There are three factors that have big implications when trying to find your seeding start date: soil temperature, frost potential, and moisture conditions.



Cereals and Peas are the hardier of the crop species when it comes to withstanding the low temperatures that cause frost due to their anatomy (i.e. their growing points are below the soils surface which offers more protection) [1].  However, crops that have their growth points above the soils surface and exposed, such is the case with canola, flax, and beans, makes them more susceptible to frost damage [1].  Before you decide your seeding start date, keep in mind the hardiness of the crop you intend on planting, if it’s a crop that’s very sensitive to frost it may be best to wait.


Soil Temperature

When the soil isn’t warm enough, the soil is not prepared to help the seed germinate.  If the soil is too cool, germination is delayed, which results in seed damage and uneven or inadequate seeding emergence.  The soil temperature (at the depth your seed will be planted) should be at the preferred degrees Celsius for your crop type in Table 2.  The colder the soil means the longer the seed takes to germinate, which means it uses more of its valuable energy reserves on germination instead of growth which can stunt crops.  The temperature of the soil also has implications on ground fracturing and proper seed placement.


Moisture Conditions

Soils that are water logged are a pain to seed in; wet soils can plug openers causing seeding skips i.e. areas of your field that remain unseeded due to the plugged opener. If your soil is plugging your openers it likely means it isn’t ready to be seeded in, and your plants probably aren’t ready either.

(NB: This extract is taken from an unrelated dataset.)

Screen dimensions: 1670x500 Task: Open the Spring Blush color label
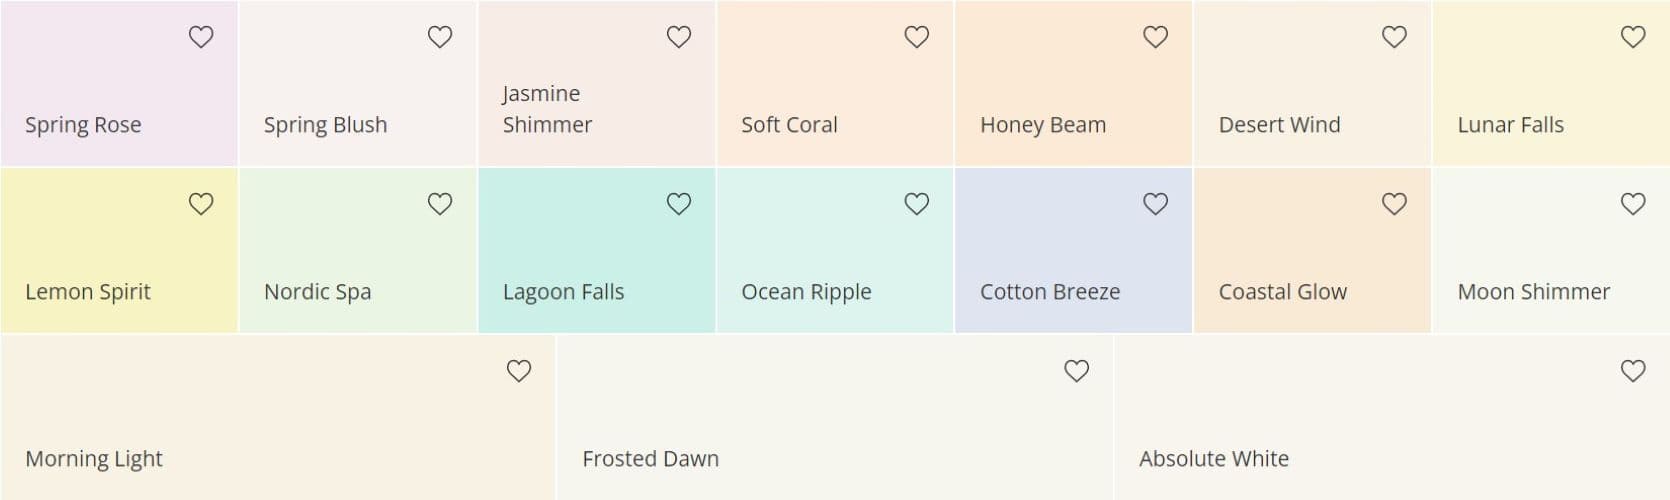[325, 125]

Water logged soils are essentially soils that are starved of oxygen.  Rather than empty poor space between soil granules being filled with air and oxygen they are instead filled primarily of water as pictured.  Usually the air to water ratio should be about 1 to 1.  Even if a seed survives and is able to germinate in the low oxygen soil, many times it will have stunted root development as it will try to adapt to its surroundings and construct a shallower root network where the roots will reach for air in a last ditch survival attempt.  A shallower root network means that the plant may not be able to access water deeper in the soil if it starts to dry up later in the growing season.  Rot and death of the seed, low germination rates, low productivity, or stunted growth are all consequences of seeding too soon.


Issues with Seeding in a Waterlogged Field: [3]

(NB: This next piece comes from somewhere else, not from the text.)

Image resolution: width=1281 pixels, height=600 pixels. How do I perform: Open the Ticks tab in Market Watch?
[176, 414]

  • Plugging of opener runs causing seeding skips e.g. areas of your field that remain unseeded due to the plugged opener.
  • When placing anhydrous, the cooling effect of the excess water can actually freeze the soil on the knife which means you are dragging a wider tip through the ground creating a larger furrow, poor placement, and losing nitrogen to the atmosphere when the furrow does not properly seal.
  • Waterlogged soils take longer to warm up as opposed to drier soils, so it takes more time for a wet soil to reach the desired seeding temperature.
  • Wet soil also has much less resistance to compaction then a dryer soil, which will further reduce the existing air that’s remaining in your oxygen starved soil.  The compaction will then cause poor crop germination or development, poor soil structure, erosion, and runoff in these fields in the years that follow.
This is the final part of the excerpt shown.